>>>

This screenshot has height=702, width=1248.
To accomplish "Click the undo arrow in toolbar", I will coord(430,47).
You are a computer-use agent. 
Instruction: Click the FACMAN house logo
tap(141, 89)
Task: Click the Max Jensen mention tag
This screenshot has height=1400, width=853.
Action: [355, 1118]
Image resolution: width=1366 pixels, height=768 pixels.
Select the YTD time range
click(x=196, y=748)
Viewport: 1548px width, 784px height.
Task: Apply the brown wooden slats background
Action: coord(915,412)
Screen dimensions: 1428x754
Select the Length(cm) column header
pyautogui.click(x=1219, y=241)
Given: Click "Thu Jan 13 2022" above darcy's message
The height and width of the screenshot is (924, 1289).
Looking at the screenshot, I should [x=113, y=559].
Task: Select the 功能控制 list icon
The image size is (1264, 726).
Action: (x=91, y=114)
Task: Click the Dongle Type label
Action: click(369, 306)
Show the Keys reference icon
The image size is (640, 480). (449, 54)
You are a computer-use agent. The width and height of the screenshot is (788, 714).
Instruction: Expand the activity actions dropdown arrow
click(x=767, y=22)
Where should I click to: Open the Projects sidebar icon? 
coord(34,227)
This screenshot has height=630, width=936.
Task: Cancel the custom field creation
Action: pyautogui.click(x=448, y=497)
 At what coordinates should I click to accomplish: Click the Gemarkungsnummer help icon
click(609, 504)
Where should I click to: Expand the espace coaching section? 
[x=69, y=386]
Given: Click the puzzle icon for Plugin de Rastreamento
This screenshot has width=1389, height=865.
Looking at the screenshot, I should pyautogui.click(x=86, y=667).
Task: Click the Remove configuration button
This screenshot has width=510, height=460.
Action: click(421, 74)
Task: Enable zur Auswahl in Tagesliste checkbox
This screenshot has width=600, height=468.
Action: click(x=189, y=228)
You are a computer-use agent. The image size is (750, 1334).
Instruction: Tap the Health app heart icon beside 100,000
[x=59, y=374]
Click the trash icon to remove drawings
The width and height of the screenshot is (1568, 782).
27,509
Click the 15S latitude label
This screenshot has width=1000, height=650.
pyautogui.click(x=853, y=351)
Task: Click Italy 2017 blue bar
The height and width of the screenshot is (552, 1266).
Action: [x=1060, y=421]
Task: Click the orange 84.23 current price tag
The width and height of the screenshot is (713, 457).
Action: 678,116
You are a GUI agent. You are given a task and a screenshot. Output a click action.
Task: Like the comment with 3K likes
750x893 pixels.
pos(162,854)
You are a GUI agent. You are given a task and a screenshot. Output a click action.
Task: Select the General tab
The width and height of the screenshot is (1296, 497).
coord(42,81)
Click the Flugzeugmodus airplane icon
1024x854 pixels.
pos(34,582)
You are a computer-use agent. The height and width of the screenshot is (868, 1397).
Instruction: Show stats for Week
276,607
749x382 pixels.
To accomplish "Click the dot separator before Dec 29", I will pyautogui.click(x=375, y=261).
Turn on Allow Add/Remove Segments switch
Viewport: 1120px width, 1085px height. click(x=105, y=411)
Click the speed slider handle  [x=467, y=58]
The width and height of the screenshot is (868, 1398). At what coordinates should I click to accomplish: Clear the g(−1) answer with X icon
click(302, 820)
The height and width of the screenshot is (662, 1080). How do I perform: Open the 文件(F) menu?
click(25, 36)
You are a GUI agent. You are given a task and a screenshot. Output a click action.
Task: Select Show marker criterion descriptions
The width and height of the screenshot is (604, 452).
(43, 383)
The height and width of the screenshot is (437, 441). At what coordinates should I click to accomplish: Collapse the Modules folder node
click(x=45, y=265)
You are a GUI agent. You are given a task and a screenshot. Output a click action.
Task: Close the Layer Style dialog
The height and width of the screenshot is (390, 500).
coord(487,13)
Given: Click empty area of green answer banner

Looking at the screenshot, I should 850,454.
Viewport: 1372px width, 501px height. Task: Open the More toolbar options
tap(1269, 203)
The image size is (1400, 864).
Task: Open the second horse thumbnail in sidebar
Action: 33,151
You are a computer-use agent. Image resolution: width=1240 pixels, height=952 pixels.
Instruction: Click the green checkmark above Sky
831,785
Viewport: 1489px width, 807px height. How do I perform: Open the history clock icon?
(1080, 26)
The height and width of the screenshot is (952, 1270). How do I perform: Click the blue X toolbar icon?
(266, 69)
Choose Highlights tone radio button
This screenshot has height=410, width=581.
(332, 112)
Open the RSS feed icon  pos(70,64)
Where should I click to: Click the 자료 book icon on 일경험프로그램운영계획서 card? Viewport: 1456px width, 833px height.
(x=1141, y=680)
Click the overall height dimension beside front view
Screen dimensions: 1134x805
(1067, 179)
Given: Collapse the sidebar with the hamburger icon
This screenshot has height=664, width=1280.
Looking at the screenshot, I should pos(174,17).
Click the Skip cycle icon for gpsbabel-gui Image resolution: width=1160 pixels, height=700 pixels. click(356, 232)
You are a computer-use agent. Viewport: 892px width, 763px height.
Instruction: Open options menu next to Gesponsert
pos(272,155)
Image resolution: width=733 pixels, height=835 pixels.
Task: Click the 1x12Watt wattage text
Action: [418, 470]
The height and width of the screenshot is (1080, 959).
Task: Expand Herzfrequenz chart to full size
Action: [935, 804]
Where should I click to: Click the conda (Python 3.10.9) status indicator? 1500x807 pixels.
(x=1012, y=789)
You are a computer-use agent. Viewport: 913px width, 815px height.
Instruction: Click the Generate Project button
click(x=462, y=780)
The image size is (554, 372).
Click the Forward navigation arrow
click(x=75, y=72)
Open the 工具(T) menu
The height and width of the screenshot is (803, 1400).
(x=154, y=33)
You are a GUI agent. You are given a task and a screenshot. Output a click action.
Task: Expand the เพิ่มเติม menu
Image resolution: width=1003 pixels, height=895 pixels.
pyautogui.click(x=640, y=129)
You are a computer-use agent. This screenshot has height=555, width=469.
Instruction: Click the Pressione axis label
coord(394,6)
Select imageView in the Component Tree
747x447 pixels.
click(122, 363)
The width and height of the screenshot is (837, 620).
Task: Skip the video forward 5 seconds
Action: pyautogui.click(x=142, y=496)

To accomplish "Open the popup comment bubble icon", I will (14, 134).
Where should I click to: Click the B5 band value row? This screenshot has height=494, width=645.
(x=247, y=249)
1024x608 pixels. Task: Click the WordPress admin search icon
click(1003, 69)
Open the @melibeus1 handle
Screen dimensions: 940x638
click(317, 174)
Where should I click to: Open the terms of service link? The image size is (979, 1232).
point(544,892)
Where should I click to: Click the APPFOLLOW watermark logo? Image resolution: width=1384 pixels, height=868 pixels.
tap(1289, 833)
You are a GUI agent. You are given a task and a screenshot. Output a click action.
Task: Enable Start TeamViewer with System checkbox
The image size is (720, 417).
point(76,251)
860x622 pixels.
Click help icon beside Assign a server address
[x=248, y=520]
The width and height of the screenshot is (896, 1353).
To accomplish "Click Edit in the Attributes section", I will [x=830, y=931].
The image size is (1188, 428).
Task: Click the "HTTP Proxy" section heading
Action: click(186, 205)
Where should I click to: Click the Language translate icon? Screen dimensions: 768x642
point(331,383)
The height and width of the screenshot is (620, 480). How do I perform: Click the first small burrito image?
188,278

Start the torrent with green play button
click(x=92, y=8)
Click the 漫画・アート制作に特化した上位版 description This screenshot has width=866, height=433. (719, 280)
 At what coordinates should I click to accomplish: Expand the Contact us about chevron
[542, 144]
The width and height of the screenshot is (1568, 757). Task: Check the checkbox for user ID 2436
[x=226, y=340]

<<<

WHAT TO DO –
Using the data above, extract exactly the lines from the one that holds "Task: Select the General tab" to the one that holds "Click the speed", both ends included, and no others.

ANSWER TO THE PROBLEM –
Task: Select the General tab
The width and height of the screenshot is (1296, 497).
coord(42,81)
Click the Flugzeugmodus airplane icon
1024x854 pixels.
pos(34,582)
You are a computer-use agent. The height and width of the screenshot is (868, 1397).
Instruction: Show stats for Week
276,607
749x382 pixels.
To accomplish "Click the dot separator before Dec 29", I will pyautogui.click(x=375, y=261).
Turn on Allow Add/Remove Segments switch
Viewport: 1120px width, 1085px height. click(x=105, y=411)
Click the speed slider handle  [x=467, y=58]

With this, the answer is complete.